- [Exercise prompt]: Write out the whole listing exactly as it stands.

- [Raw data]:

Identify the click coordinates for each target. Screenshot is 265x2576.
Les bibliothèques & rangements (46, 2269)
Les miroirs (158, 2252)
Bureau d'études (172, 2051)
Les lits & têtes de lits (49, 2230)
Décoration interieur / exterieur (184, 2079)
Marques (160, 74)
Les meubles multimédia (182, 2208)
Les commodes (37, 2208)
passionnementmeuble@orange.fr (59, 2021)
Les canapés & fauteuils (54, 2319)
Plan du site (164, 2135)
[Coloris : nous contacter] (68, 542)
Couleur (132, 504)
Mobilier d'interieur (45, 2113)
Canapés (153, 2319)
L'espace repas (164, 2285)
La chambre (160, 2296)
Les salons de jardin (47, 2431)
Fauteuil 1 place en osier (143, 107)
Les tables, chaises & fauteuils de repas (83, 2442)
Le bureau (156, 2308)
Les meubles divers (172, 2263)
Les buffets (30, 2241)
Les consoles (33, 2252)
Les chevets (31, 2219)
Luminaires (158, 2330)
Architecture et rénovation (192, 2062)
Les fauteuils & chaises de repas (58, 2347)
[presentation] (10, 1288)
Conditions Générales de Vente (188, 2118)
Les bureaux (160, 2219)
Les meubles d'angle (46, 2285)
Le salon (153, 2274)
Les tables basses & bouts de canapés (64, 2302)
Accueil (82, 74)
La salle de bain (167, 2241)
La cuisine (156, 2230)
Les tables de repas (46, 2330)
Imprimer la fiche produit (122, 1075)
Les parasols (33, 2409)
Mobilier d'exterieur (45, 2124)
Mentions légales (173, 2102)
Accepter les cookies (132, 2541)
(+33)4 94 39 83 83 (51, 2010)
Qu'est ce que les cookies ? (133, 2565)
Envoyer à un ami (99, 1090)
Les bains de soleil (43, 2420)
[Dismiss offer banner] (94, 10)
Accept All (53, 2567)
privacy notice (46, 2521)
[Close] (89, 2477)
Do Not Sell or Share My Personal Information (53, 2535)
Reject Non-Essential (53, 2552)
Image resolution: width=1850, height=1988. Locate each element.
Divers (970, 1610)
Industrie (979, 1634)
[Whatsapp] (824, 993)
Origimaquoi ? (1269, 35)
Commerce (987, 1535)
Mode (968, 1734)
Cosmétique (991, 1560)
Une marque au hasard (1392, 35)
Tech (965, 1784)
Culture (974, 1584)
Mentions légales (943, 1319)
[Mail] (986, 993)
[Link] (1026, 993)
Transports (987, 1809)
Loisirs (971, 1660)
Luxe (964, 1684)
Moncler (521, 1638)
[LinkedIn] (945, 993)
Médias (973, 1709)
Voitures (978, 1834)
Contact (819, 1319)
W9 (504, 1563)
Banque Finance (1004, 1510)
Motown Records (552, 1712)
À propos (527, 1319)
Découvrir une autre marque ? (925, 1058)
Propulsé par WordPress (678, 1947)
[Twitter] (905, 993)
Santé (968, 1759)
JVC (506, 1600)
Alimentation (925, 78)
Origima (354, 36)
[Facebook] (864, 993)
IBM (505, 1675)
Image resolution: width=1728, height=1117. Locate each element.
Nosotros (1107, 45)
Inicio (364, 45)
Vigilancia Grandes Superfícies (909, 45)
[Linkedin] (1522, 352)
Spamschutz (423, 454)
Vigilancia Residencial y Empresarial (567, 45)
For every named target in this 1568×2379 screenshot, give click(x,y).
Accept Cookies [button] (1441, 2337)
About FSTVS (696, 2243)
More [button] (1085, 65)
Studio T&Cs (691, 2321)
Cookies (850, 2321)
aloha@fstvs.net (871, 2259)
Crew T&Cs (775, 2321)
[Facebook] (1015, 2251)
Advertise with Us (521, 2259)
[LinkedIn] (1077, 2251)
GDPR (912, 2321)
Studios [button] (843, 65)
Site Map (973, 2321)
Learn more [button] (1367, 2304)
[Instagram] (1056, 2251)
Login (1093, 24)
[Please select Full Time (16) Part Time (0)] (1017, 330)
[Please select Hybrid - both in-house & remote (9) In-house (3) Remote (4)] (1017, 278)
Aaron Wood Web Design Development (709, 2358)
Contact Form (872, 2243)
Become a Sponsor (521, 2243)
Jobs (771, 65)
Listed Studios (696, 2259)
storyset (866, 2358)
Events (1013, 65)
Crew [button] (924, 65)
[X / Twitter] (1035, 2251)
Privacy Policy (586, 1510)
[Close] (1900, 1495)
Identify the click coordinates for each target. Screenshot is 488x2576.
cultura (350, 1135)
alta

- [Solution for this exercise]:
Identify the click coordinates for each target. Screenshot is 265x2576.
Les bibliothèques & rangements (46, 2269)
Les miroirs (158, 2252)
Bureau d'études (172, 2051)
Les lits & têtes de lits (49, 2230)
Décoration interieur / exterieur (184, 2079)
Marques (160, 74)
Les meubles multimédia (182, 2208)
Les commodes (37, 2208)
passionnementmeuble@orange.fr (59, 2021)
Les canapés & fauteuils (54, 2319)
Plan du site (164, 2135)
[Coloris : nous contacter] (68, 542)
Couleur (132, 504)
Mobilier d'interieur (45, 2113)
Canapés (153, 2319)
L'espace repas (164, 2285)
La chambre (160, 2296)
Les salons de jardin (47, 2431)
Fauteuil 1 place en osier (143, 107)
Les tables, chaises & fauteuils de repas (83, 2442)
Le bureau (156, 2308)
Les meubles divers (172, 2263)
Les buffets (30, 2241)
Les consoles (33, 2252)
Les chevets (31, 2219)
Luminaires (158, 2330)
Architecture et rénovation (192, 2062)
Les fauteuils & chaises de repas (58, 2347)
[presentation] (10, 1288)
Conditions Générales de Vente (188, 2118)
Les bureaux (160, 2219)
Les meubles d'angle (46, 2285)
Le salon (153, 2274)
Les tables basses & bouts de canapés (64, 2302)
Accueil (82, 74)
La salle de bain (167, 2241)
La cuisine (156, 2230)
Les tables de repas (46, 2330)
Imprimer la fiche produit (122, 1075)
Les parasols (33, 2409)
Mobilier d'exterieur (45, 2124)
Mentions légales (173, 2102)
Accepter les cookies (132, 2541)
(+33)4 94 39 83 83 (51, 2010)
Qu'est ce que les cookies ? (133, 2565)
Envoyer à un ami (99, 1090)
Les bains de soleil (43, 2420)
[Dismiss offer banner] (94, 10)
Accept All (53, 2567)
privacy notice (46, 2521)
[Close] (89, 2477)
Do Not Sell or Share My Personal Information (53, 2535)
Reject Non-Essential (53, 2552)
Image resolution: width=1850, height=1988. Locate each element.
Divers (970, 1610)
Industrie (979, 1634)
[Whatsapp] (824, 993)
Origimaquoi ? (1269, 35)
Commerce (987, 1535)
Mode (968, 1734)
Cosmétique (991, 1560)
Une marque au hasard (1392, 35)
Tech (965, 1784)
Culture (974, 1584)
Mentions légales (943, 1319)
[Mail] (986, 993)
[Link] (1026, 993)
Transports (987, 1809)
Loisirs (971, 1660)
Luxe (964, 1684)
Moncler (521, 1638)
[LinkedIn] (945, 993)
Médias (973, 1709)
Voitures (978, 1834)
Contact (819, 1319)
W9 (504, 1563)
Banque Finance (1004, 1510)
Motown Records (552, 1712)
À propos (527, 1319)
Découvrir une autre marque ? (925, 1058)
Propulsé par WordPress (678, 1947)
[Twitter] (905, 993)
Santé (968, 1759)
JVC (506, 1600)
Alimentation (925, 78)
Origima (354, 36)
[Facebook] (864, 993)
IBM (505, 1675)
Image resolution: width=1728, height=1117. Locate each element.
Nosotros (1107, 45)
Inicio (364, 45)
Vigilancia Grandes Superfícies (909, 45)
[Linkedin] (1522, 352)
Spamschutz (423, 454)
Vigilancia Residencial y Empresarial (567, 45)
For every named target in this 1568×2379 screenshot, give click(x,y).
Accept Cookies [button] (1441, 2337)
About FSTVS (696, 2243)
More [button] (1085, 65)
Studio T&Cs (691, 2321)
Cookies (850, 2321)
aloha@fstvs.net (871, 2259)
Crew T&Cs (775, 2321)
[Facebook] (1015, 2251)
Advertise with Us (521, 2259)
[LinkedIn] (1077, 2251)
GDPR (912, 2321)
Studios [button] (843, 65)
Site Map (973, 2321)
Learn more [button] (1367, 2304)
[Instagram] (1056, 2251)
Login (1093, 24)
[Please select Full Time (16) Part Time (0)] (1017, 330)
[Please select Hybrid - both in-house & remote (9) In-house (3) Remote (4)] (1017, 278)
Aaron Wood Web Design Development (709, 2358)
Contact Form (872, 2243)
Become a Sponsor (521, 2243)
Jobs (771, 65)
Listed Studios (696, 2259)
storyset (866, 2358)
Events (1013, 65)
Crew [button] (924, 65)
[X / Twitter] (1035, 2251)
Privacy Policy (586, 1510)
[Close] (1900, 1495)
Identify the click coordinates for each target. Screenshot is 488x2576.
cultura (350, 1135)
alta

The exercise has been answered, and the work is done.